▸ Work instruction
Restate word for word the entries below, starting at the line with "Open the hamburger menu in green header" and ending at the line with "Task: Click the 6 мар. quoted tweet date". Keep both end lines and omit the pictures.

▸ Records provided
▼

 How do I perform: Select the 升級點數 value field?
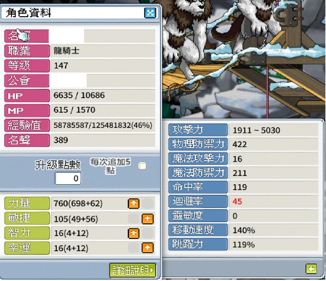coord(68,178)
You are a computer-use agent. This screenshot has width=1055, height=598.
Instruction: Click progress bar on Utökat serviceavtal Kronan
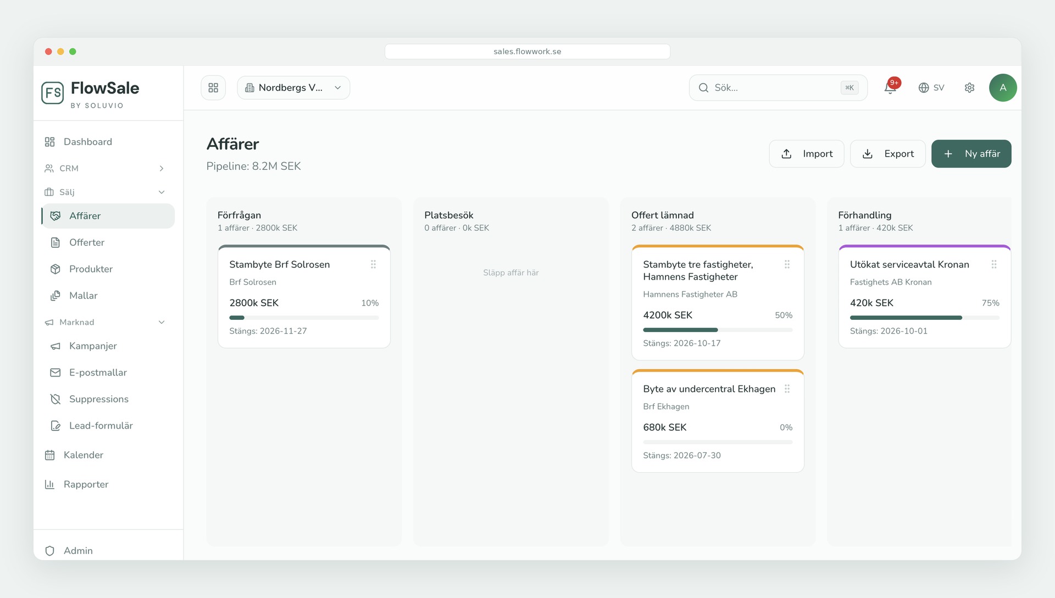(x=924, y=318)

▲
▼

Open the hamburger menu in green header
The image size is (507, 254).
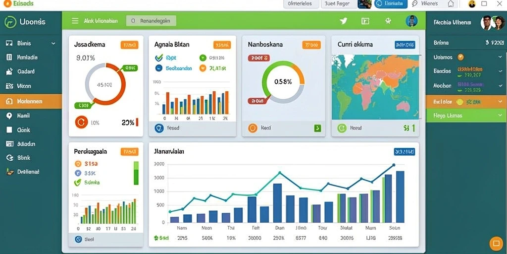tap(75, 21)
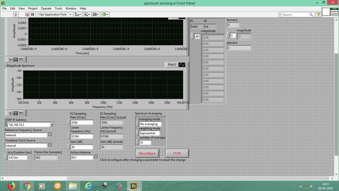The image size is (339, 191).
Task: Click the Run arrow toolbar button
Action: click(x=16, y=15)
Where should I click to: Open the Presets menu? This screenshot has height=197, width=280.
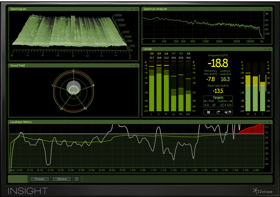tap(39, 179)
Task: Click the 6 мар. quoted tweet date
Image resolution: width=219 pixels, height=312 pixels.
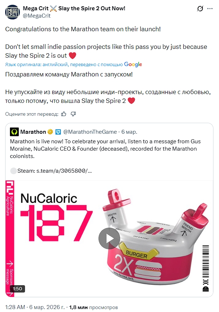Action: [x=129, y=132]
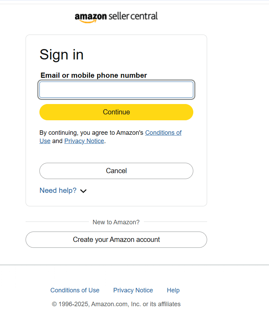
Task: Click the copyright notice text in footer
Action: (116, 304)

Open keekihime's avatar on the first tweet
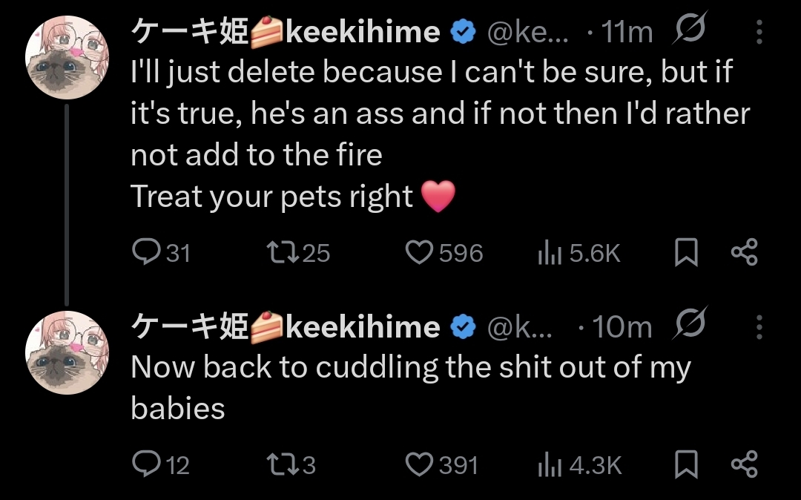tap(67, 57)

▲

▸ Expected answer
Open the hamburger menu in green header
The image size is (507, 254).
tap(75, 21)
The image size is (339, 191).
Task: Click the Run arrow toolbar button
Action: click(x=16, y=15)
Where should I click to: Open the Presets menu? This screenshot has height=197, width=280.
tap(39, 179)
Task: Click the 6 мар. quoted tweet date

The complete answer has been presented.